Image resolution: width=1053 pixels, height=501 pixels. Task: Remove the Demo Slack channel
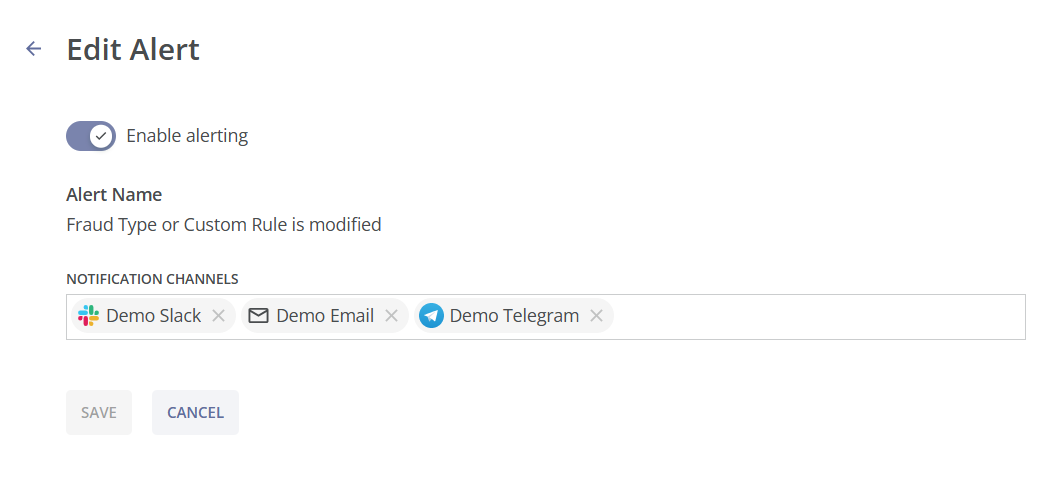click(x=218, y=316)

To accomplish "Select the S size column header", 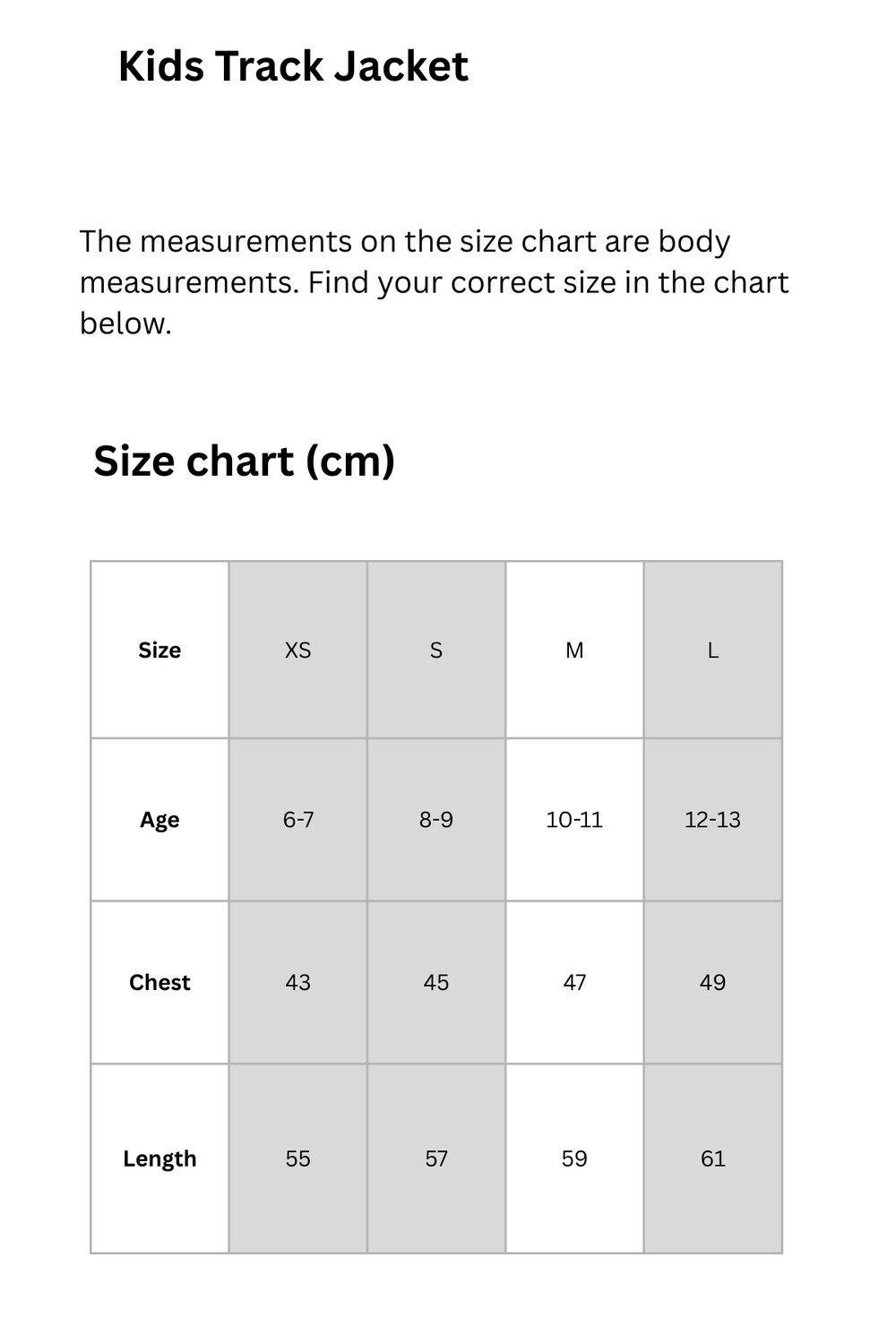I will 436,650.
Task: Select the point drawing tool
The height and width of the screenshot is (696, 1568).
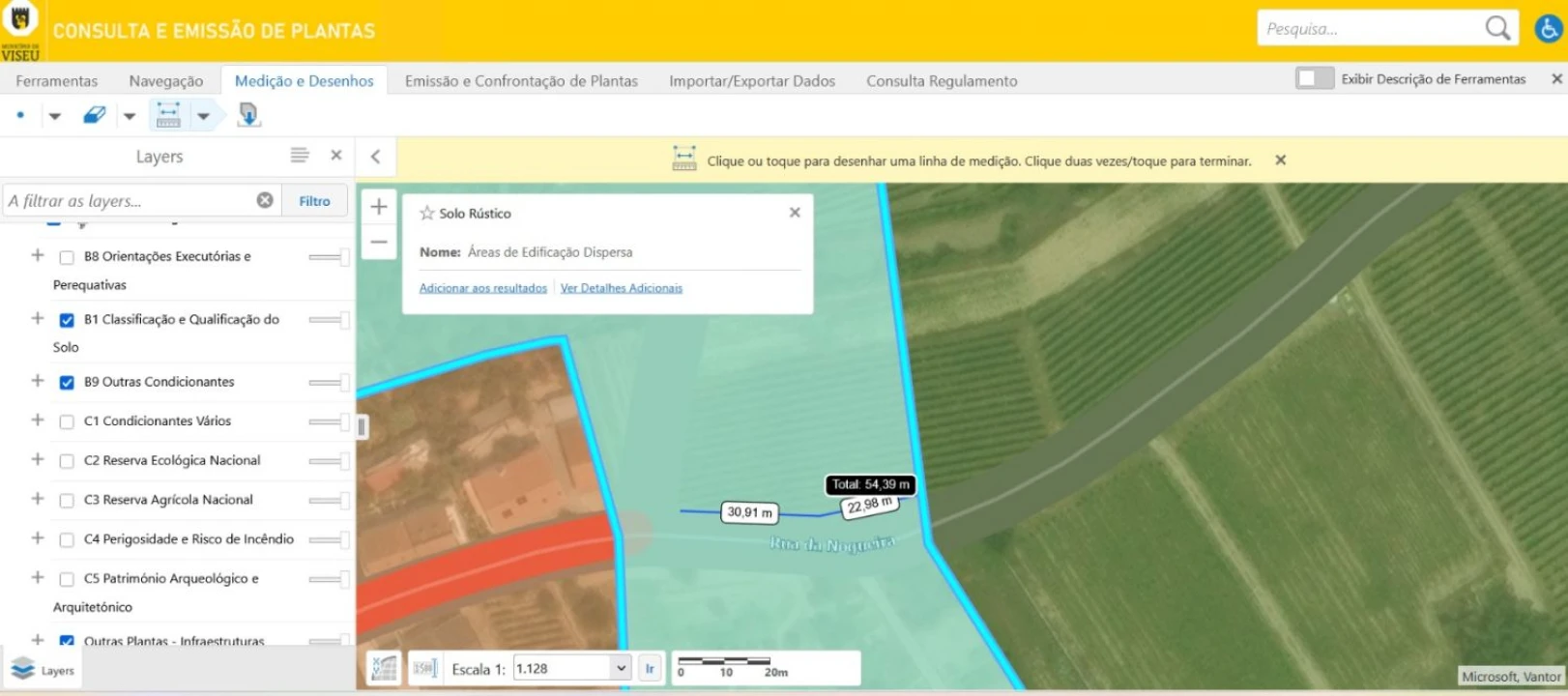Action: point(20,115)
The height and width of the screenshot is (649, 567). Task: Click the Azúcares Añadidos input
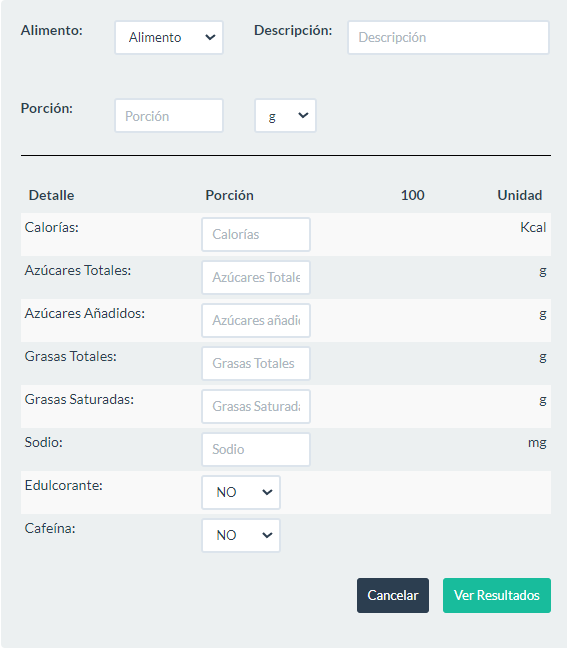(x=256, y=321)
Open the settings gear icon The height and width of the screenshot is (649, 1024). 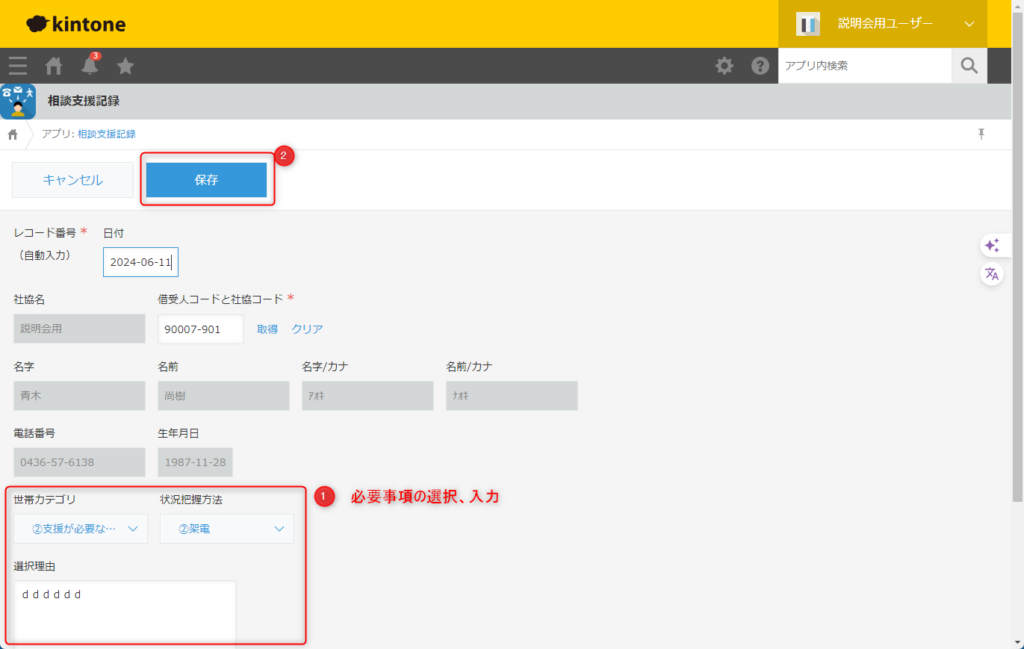tap(724, 66)
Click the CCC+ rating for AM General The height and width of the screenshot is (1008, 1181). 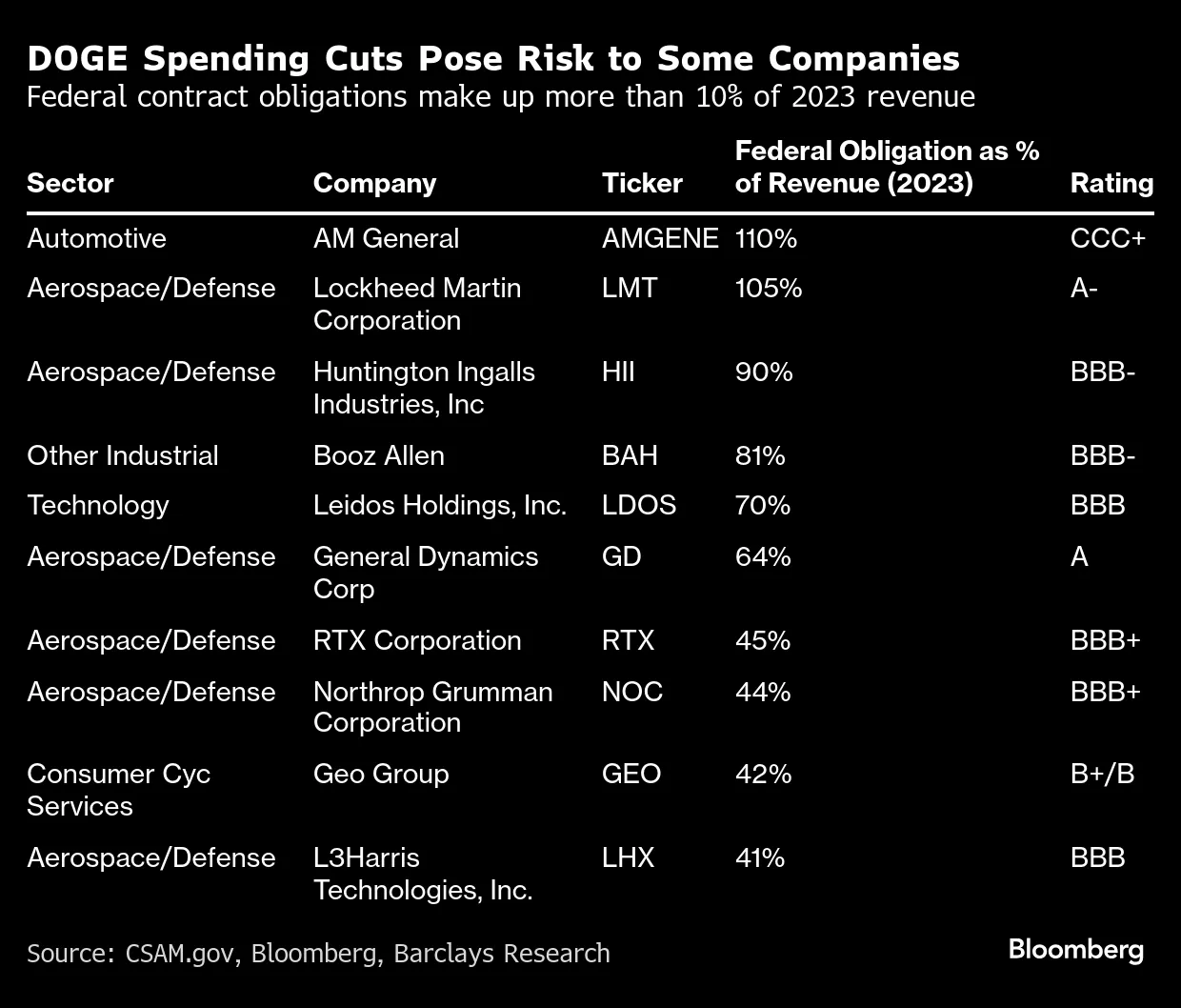click(x=1108, y=238)
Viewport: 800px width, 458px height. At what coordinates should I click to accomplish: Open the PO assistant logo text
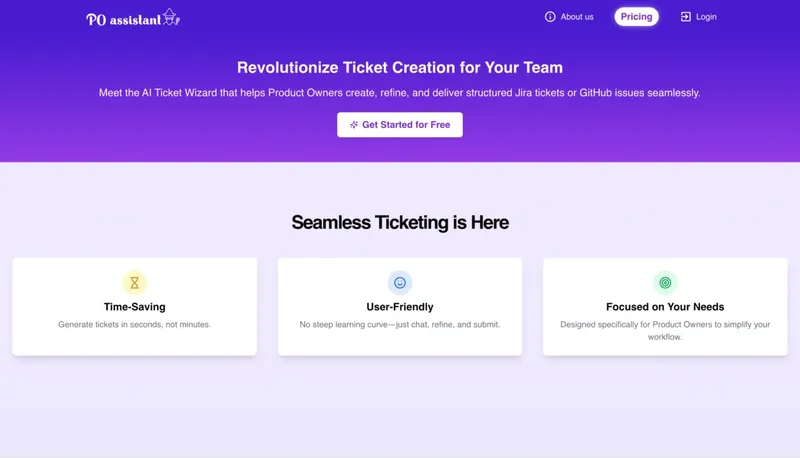tap(123, 18)
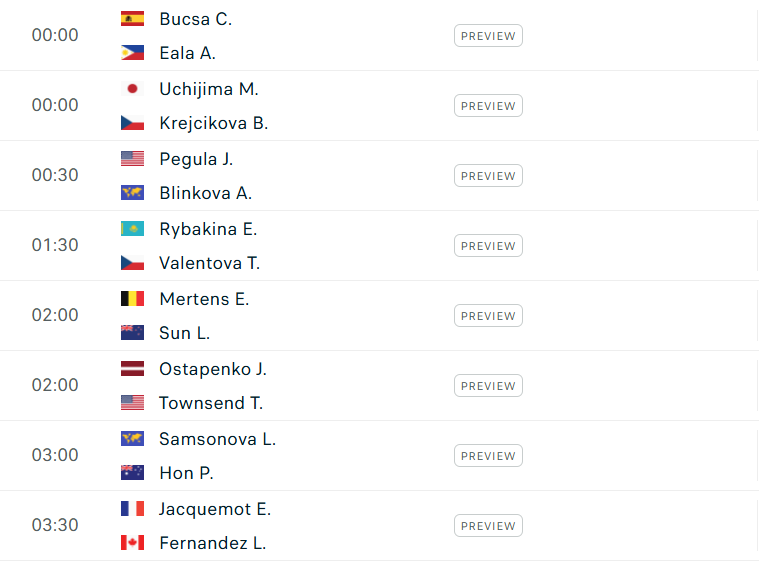Select player name Krejcikova B.
759x563 pixels.
[213, 124]
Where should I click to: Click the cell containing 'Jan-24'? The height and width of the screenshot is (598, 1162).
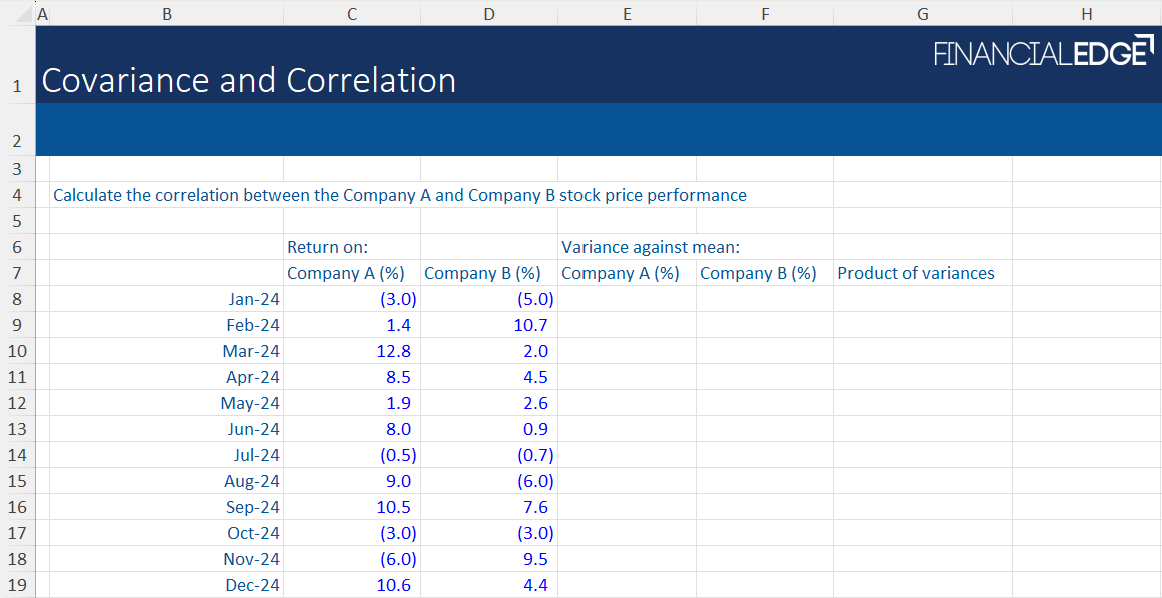click(253, 298)
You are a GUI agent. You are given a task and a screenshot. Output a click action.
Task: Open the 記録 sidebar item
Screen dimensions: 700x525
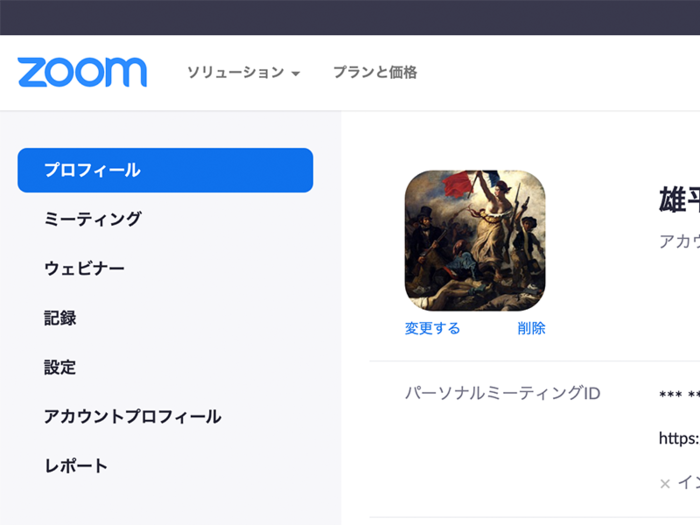(60, 318)
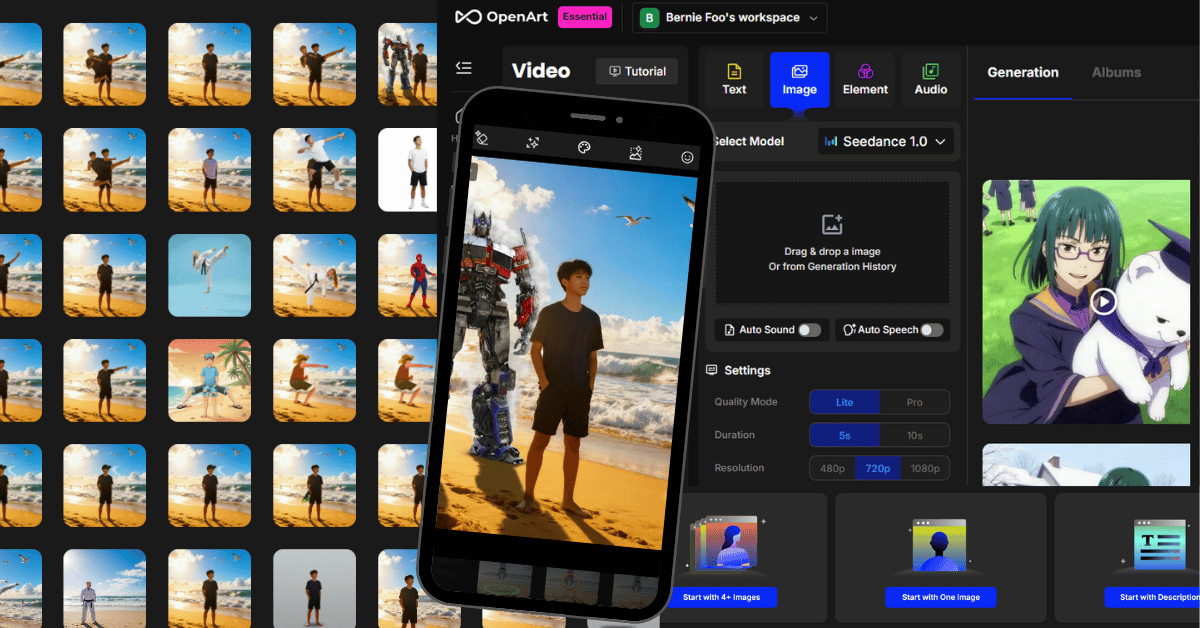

> [HOW TO COMPLETE THIS TASK]: Retype the line containing "Viewport: 800px width, 458px" and all lines after it through the end of the material, exactly and only those, leaving out pictures.

> [SOLUTION FOR THIS TASK]:
Viewport: 800px width, 458px height. At what coordinates should I click to accomplish: Open the PO assistant logo text
tap(123, 18)
Select player name Krejcikova B.
759x563 pixels.
[213, 124]
Where should I click to: Click the cell containing 'Jan-24'? The height and width of the screenshot is (598, 1162).
click(253, 298)
You are a GUI agent. You are given a task and a screenshot. Output a click action.
Task: Open the 記録 sidebar item
Screen dimensions: 700x525
(60, 318)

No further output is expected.